5. HIJSEN:
Controleer of de veilige werklast van de klemmen voldoende is voor de belasting
die in de hijssituatie ontstaat.
Let op: de veilige werklast is weergegeven per hijsklem.
Bevestig de hijsklem aan de hijsinstallatie:
1. direct aan een kraanhaak met veiligheidssluiting,
2. d.m.v. een harp of D- sluiting,
3. d.m.v. een strop of ketting eventueel in combinatie met een harp of D- sluiting.
Zorg ervoor dat alle bevestigingsmiddelen zijn gekeurd en de juiste veilige
werklast hebben, en ook dat de bevestigingsschalmen en -sluitingen voldoende
groot zijn, zodat de klem vrij in de haak kan bewegen.
Controleer of de klem geen zichtbare schade heeft.
Controleer of het segment soepel open en dicht gaat.

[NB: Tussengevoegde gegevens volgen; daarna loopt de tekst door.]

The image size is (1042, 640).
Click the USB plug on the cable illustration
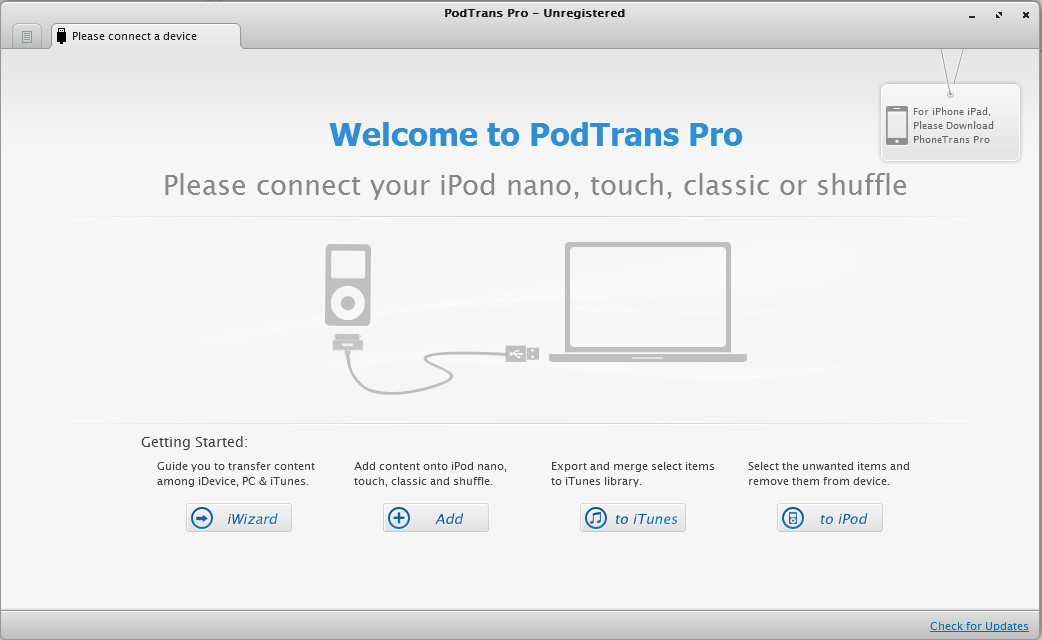point(522,353)
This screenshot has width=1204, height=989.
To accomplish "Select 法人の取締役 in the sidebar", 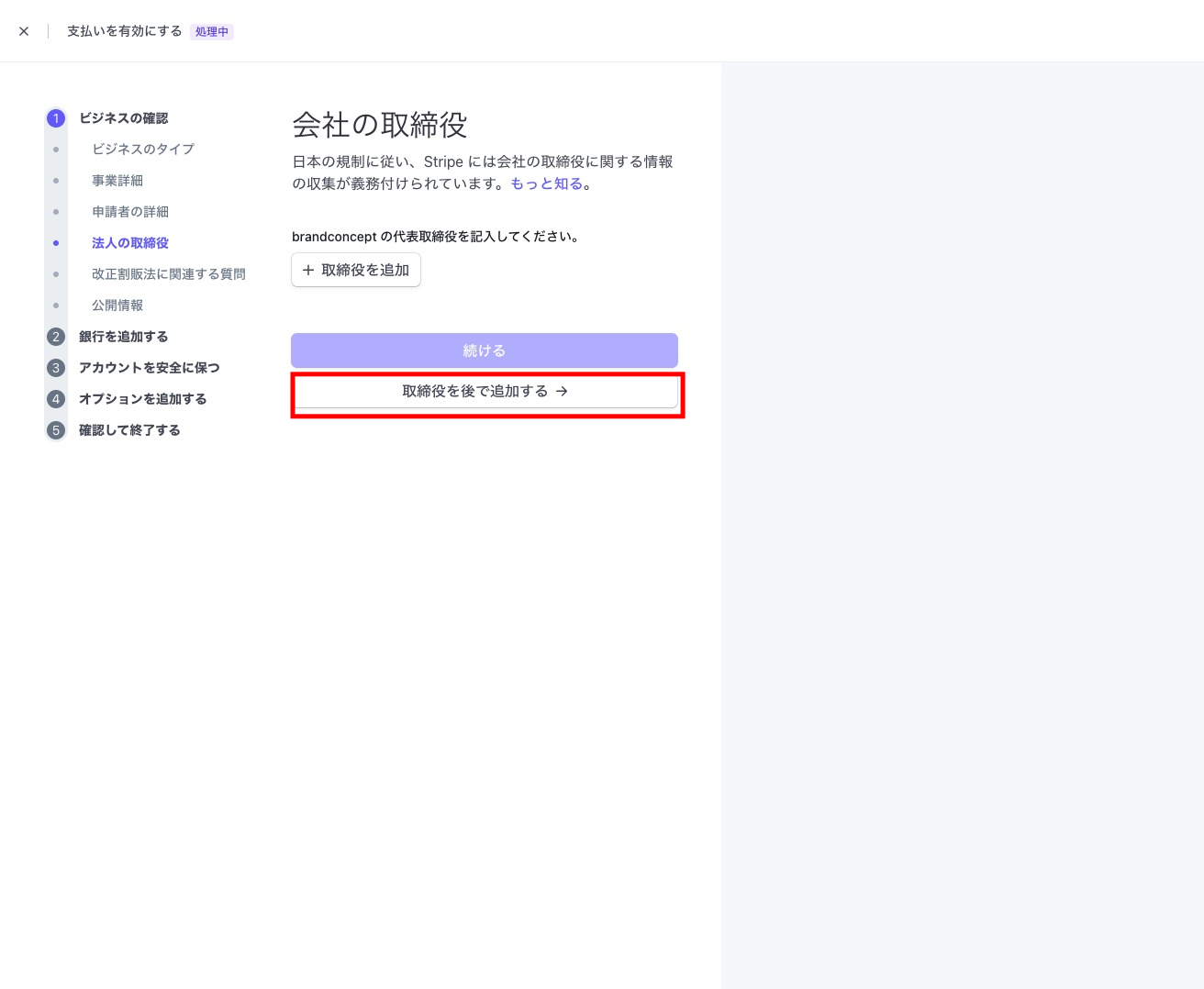I will coord(129,243).
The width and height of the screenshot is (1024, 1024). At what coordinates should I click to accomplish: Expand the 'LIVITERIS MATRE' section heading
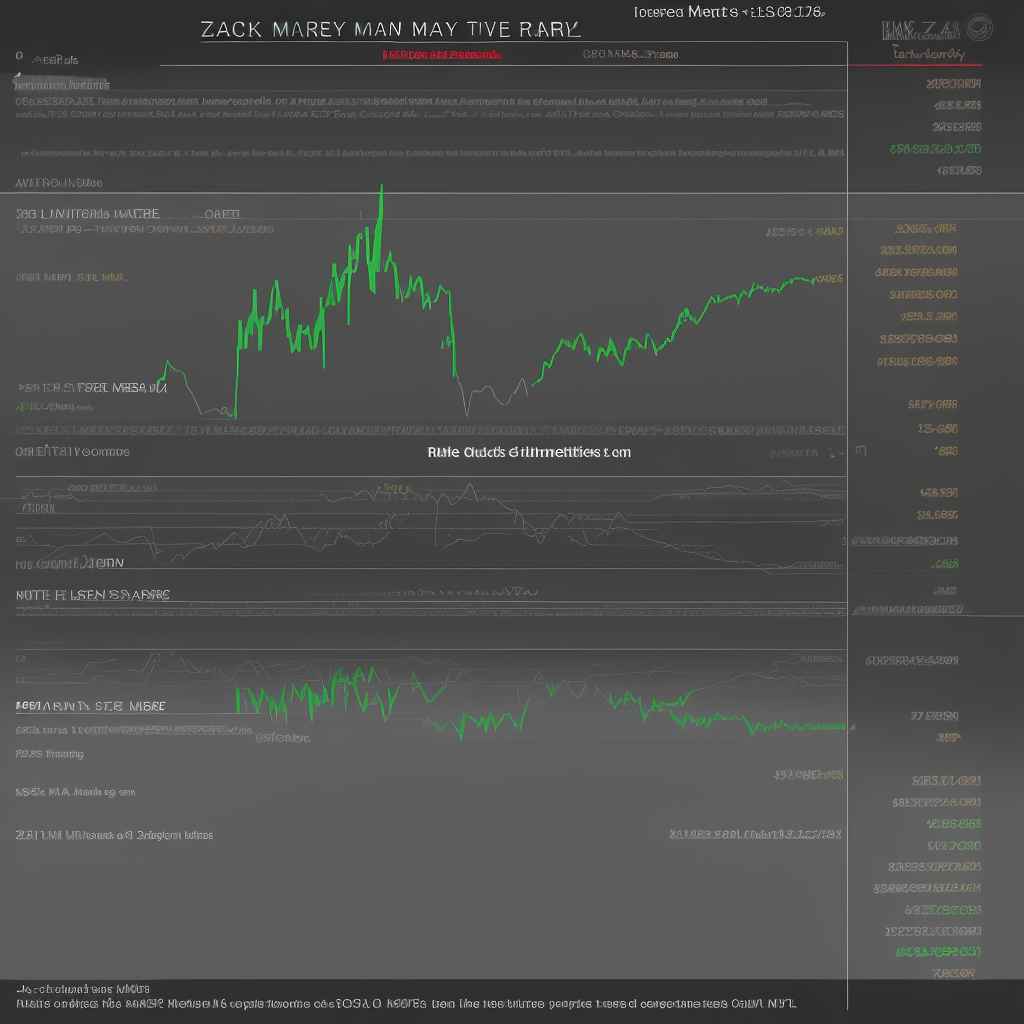click(x=88, y=214)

Controleer of de tanden van het segment vrij van vuil zijn en reinig deze zonodig
met een staalborstel.
Maak de plaat t.p.v. de hijsklem vrij van vet, vuil en walshuid.
Open de klem.
Plaats de bek volledig over de plaat en zorg dat de klem dusdanig geplaatst is dat
de last in balans is tijdens het hijsen.
Hijs rustig zodat de hijskracht kan aangrijpen; controleer of de klem niet draait of
kantelt.
Indien de klem kantelt of draait doorloop dan het hoofdstuk "hijsen" (5) opnieuw.
Zorg dat de last stabiel geplaatst.
6. ONDERHOUD:
- Controleer minstens eenmaal per maand de algehele staat van de klem, zie het
hoofdstuk "demontage/ montage" (7).
- Gebruik de klem niet meer als:
- het huis gescheurd of vervormd is, m.n. de bekhoeken,
- het segment zichtbaar vervormd is,
- de segmenttanden niet meer scherp zijn,
- de assen zichtbaar vervormd zijn,
- spanstiften ontbreken,
- de markering op de klem niet meer leesbaar is.
Afhankelijk van de geconstateerde gebreken:
- demonteer en reinig de klem (zie hoofdstuk "demontage/ montage" (7)) of
- laat de klem reviseren door een erkend revisiebedrijf (zie hoofdstuk "revisie" (8)).
Raadpleeg bij twijfel uw leverancier.
Let op: na demontage – montage moet de hijsklem beproefd worden.